__Task objective__
Skip the pictures and give back the rest of the listing exactly.
▼
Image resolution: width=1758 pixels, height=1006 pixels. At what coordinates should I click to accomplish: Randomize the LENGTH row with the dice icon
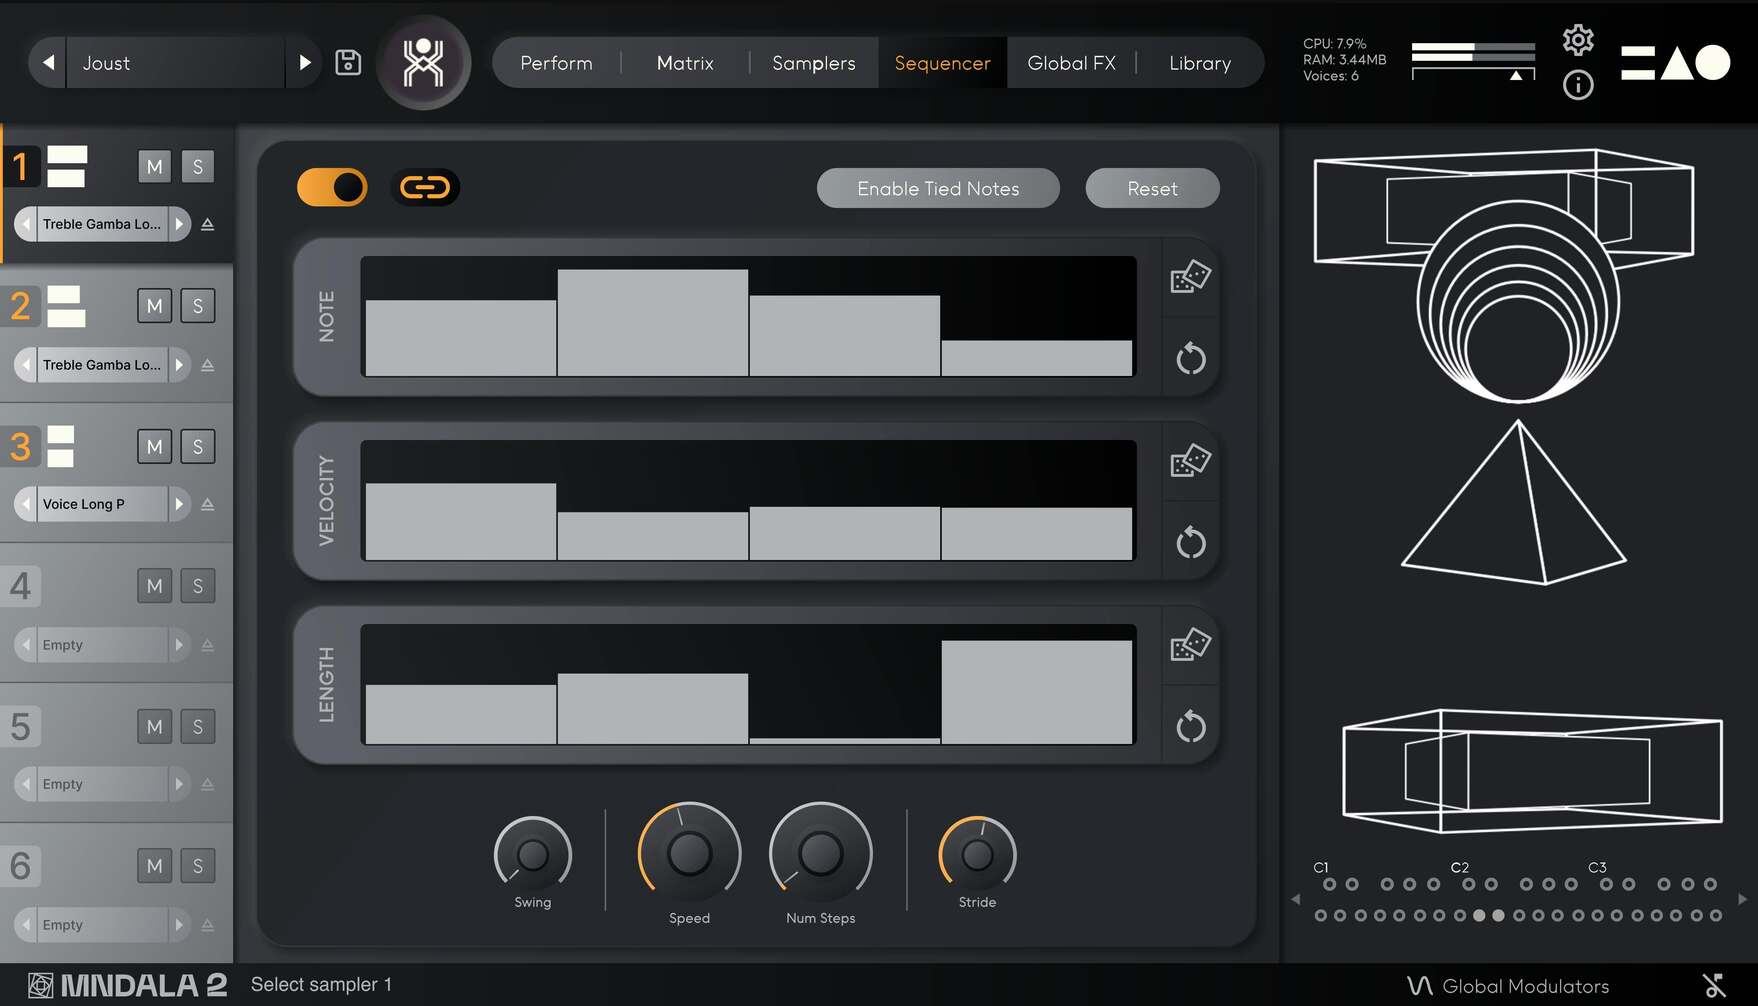[x=1189, y=646]
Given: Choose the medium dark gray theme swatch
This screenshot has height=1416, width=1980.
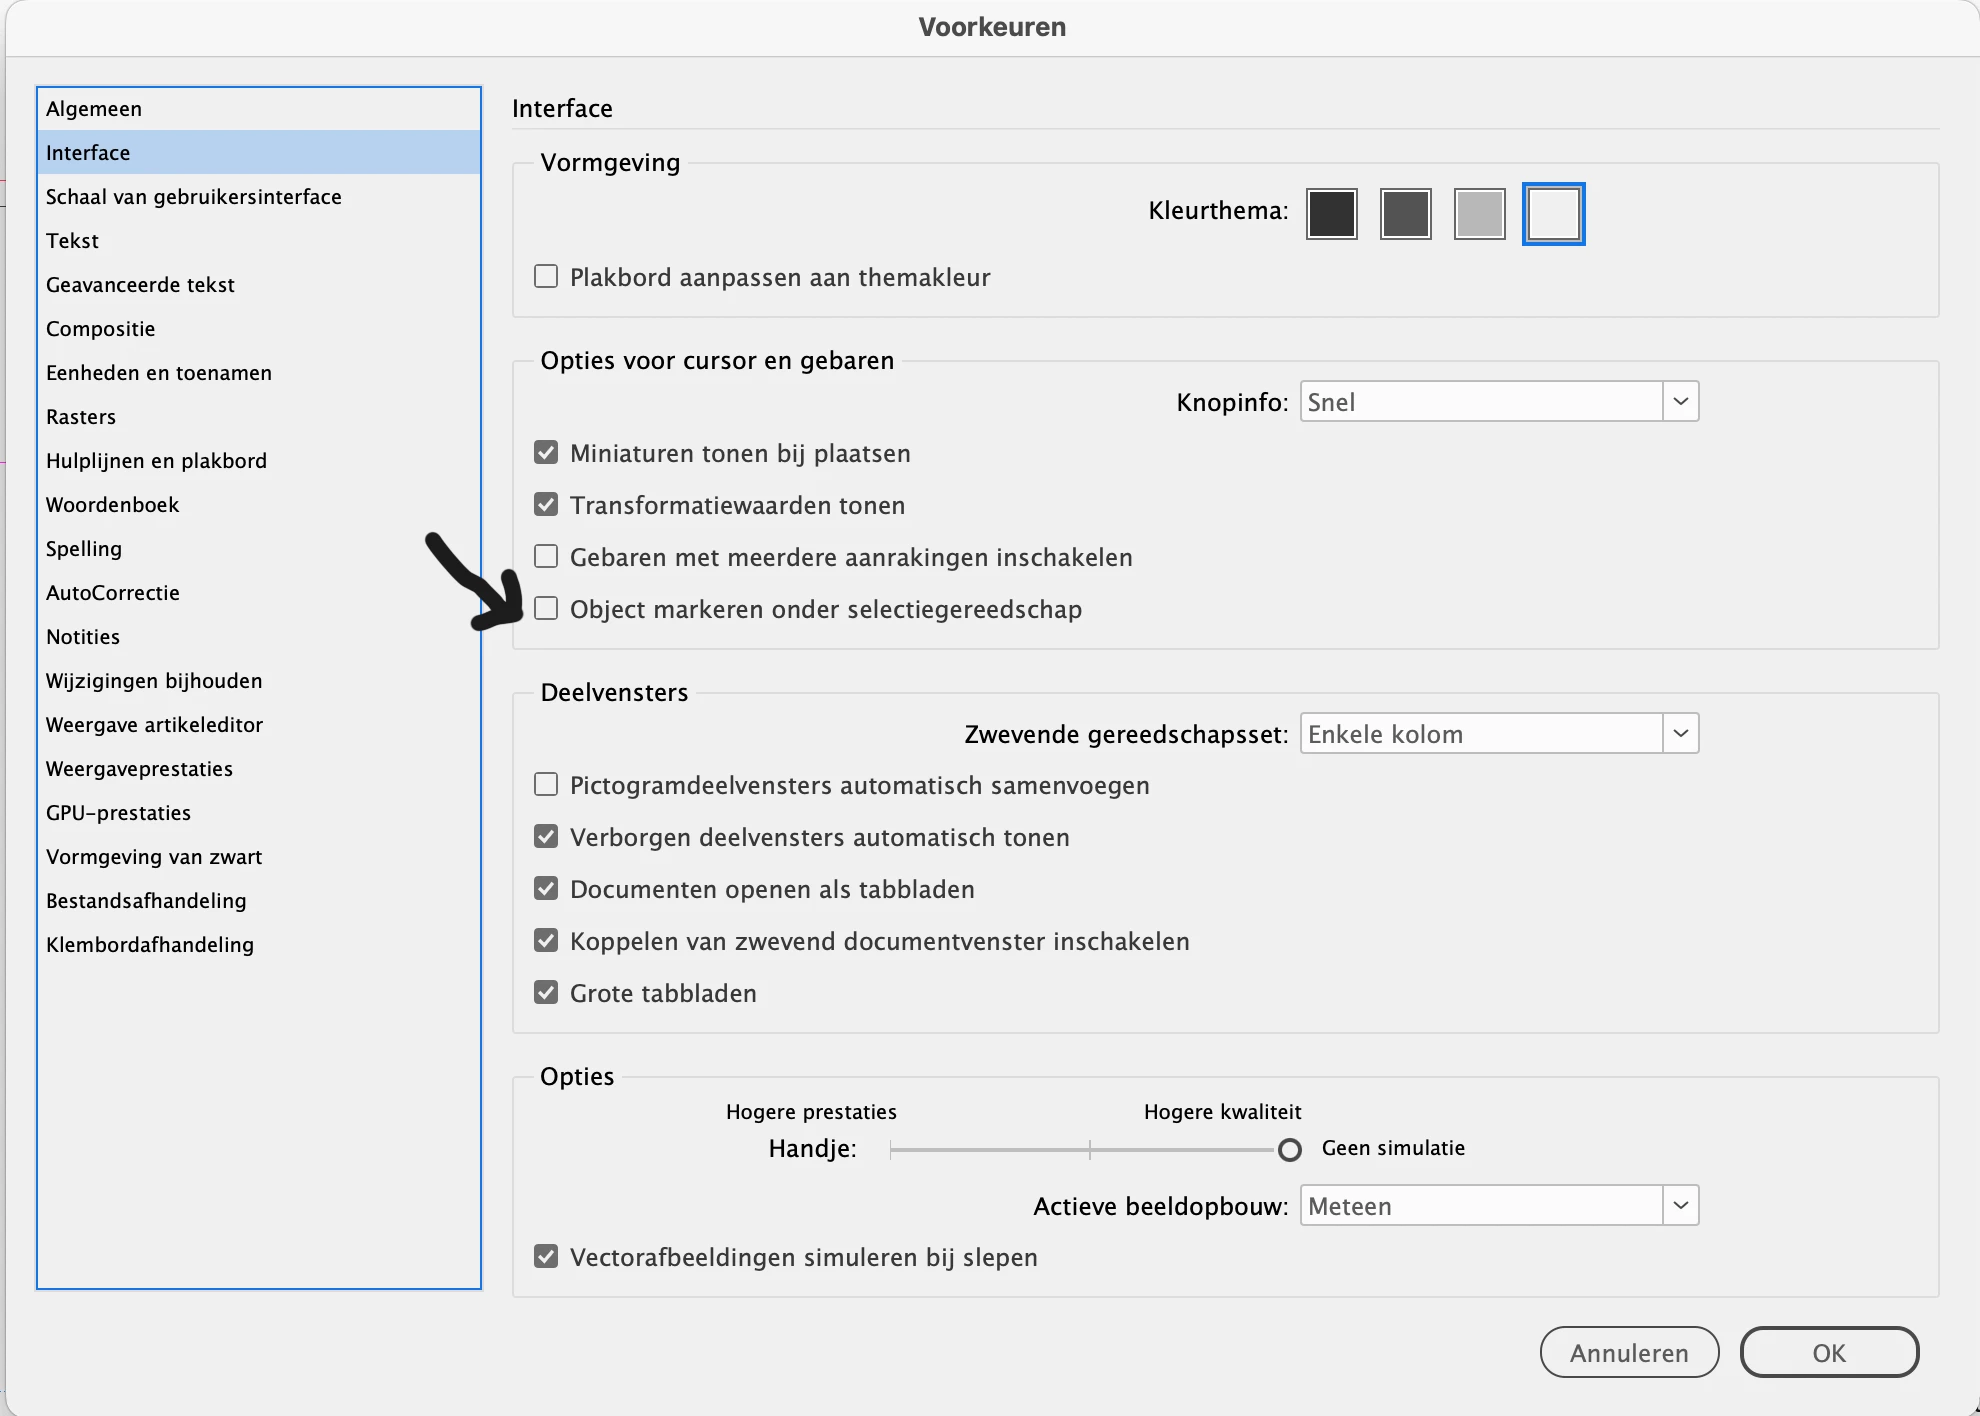Looking at the screenshot, I should (1405, 214).
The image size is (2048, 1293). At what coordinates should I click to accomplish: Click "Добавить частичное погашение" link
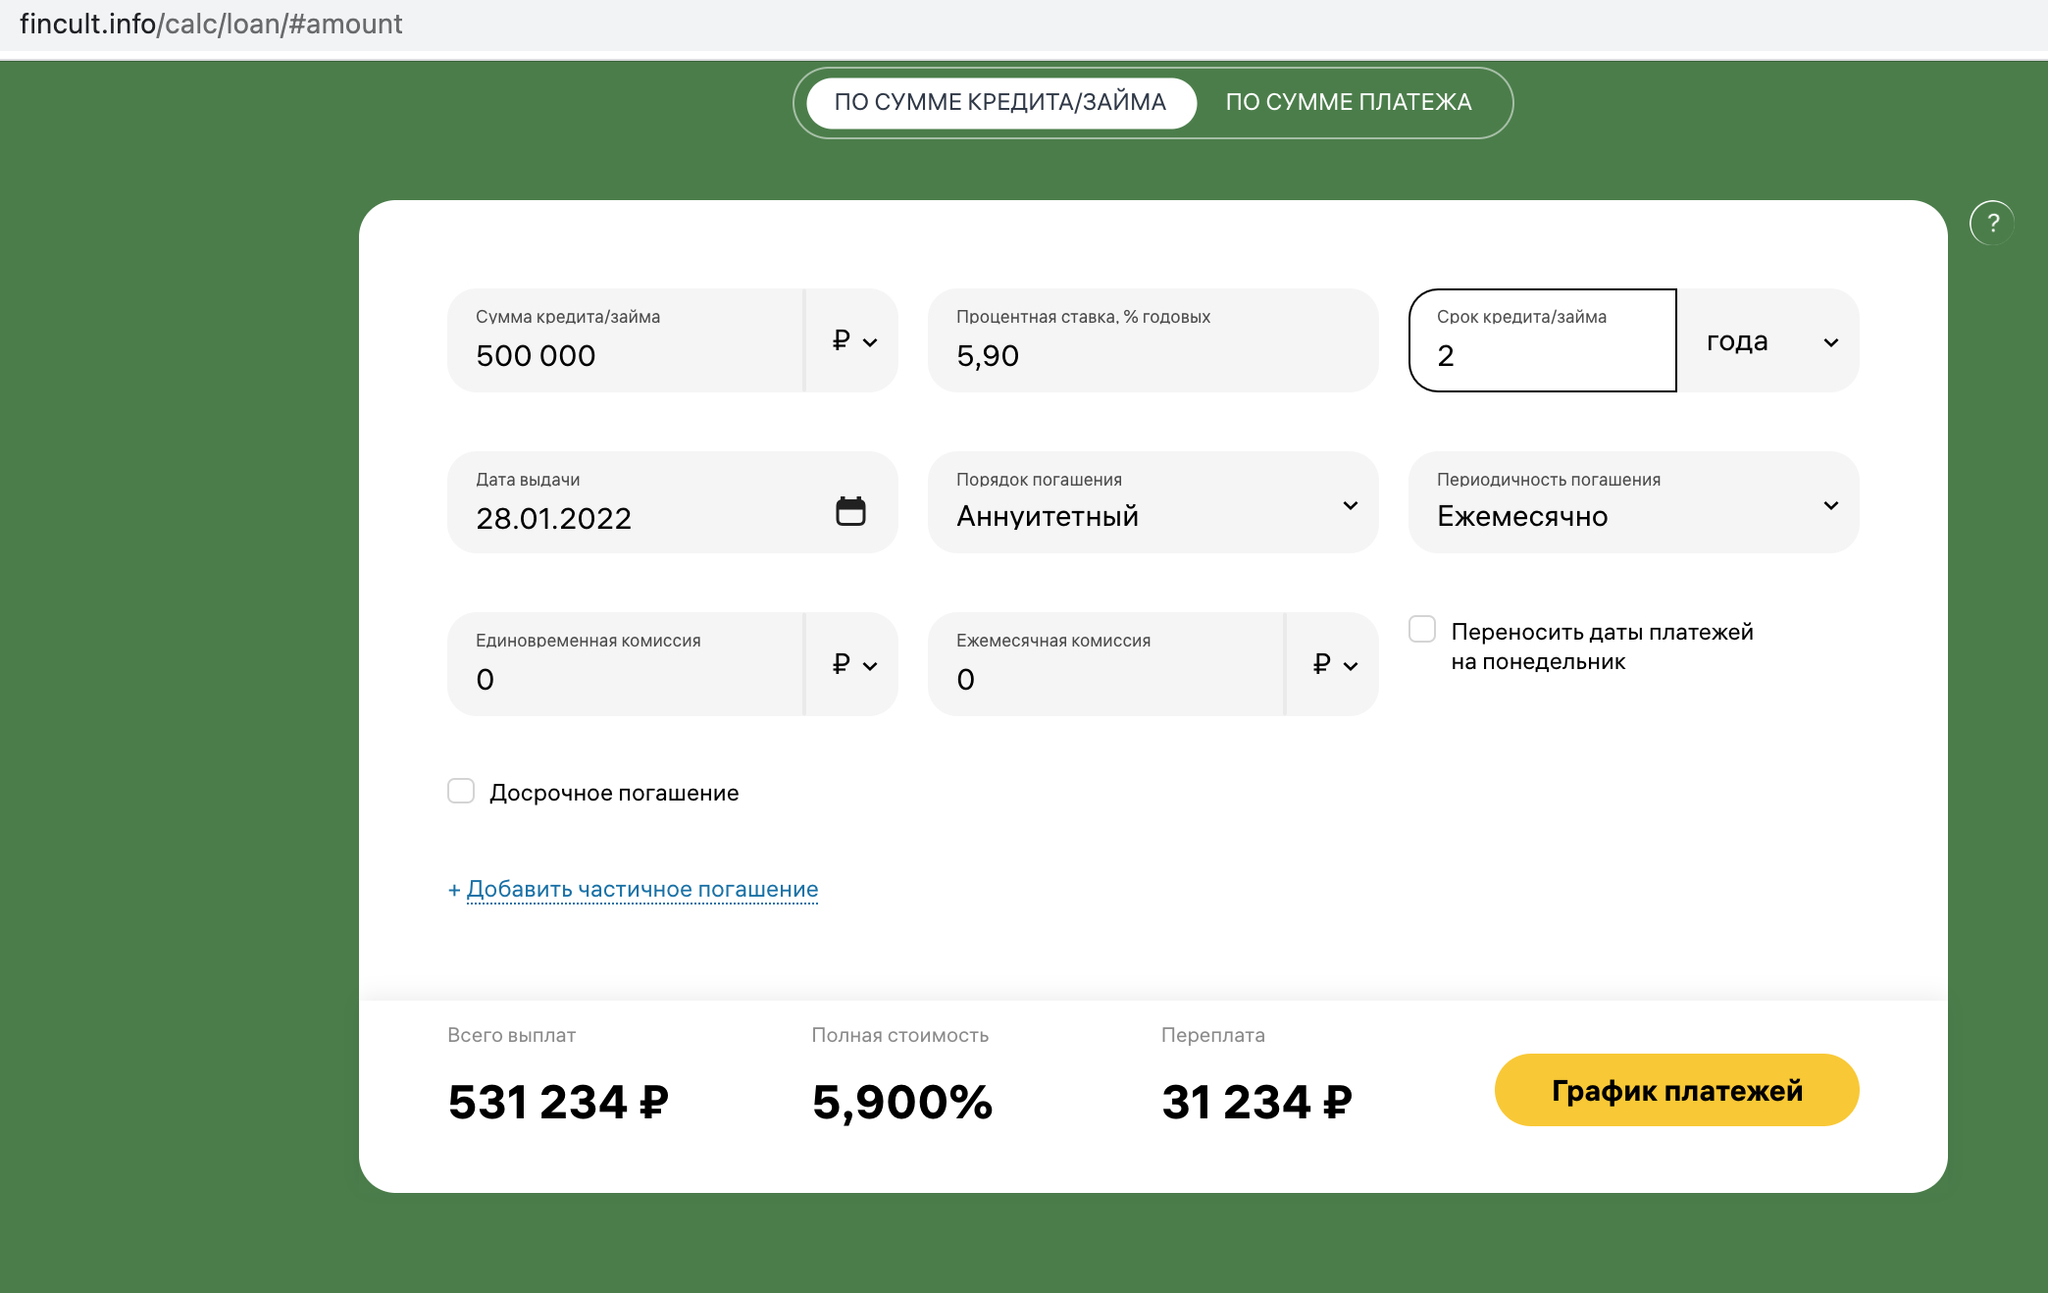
▲
__Response__
Image resolution: width=1758 pixels, height=1006 pixels. At what coordinates should I click to accomplish: Randomize the LENGTH row with the dice icon
[x=1189, y=646]
Given: Choose the medium dark gray theme swatch
This screenshot has height=1416, width=1980.
Looking at the screenshot, I should (1405, 214).
The image size is (2048, 1293). At what coordinates should I click to accomplish: Click "Добавить частичное погашение" link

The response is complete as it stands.